======== Records provided ========
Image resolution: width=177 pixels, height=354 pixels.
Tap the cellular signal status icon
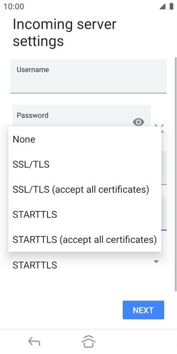coord(162,6)
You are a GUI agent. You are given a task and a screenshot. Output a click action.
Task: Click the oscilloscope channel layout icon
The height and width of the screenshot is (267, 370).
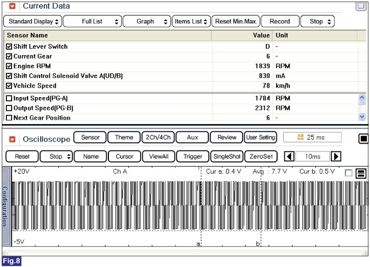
========
### Action item
All entries above are to be reproduced exactly, with no pictures.

### Solution to this exercise
Image resolution: width=177 pixels, height=354 pixels.
Tap the cellular signal status icon
coord(162,6)
You are a GUI agent. You are given a task and a screenshot. Output a click action.
Task: Click the oscilloscope channel layout icon
The height and width of the screenshot is (267, 370).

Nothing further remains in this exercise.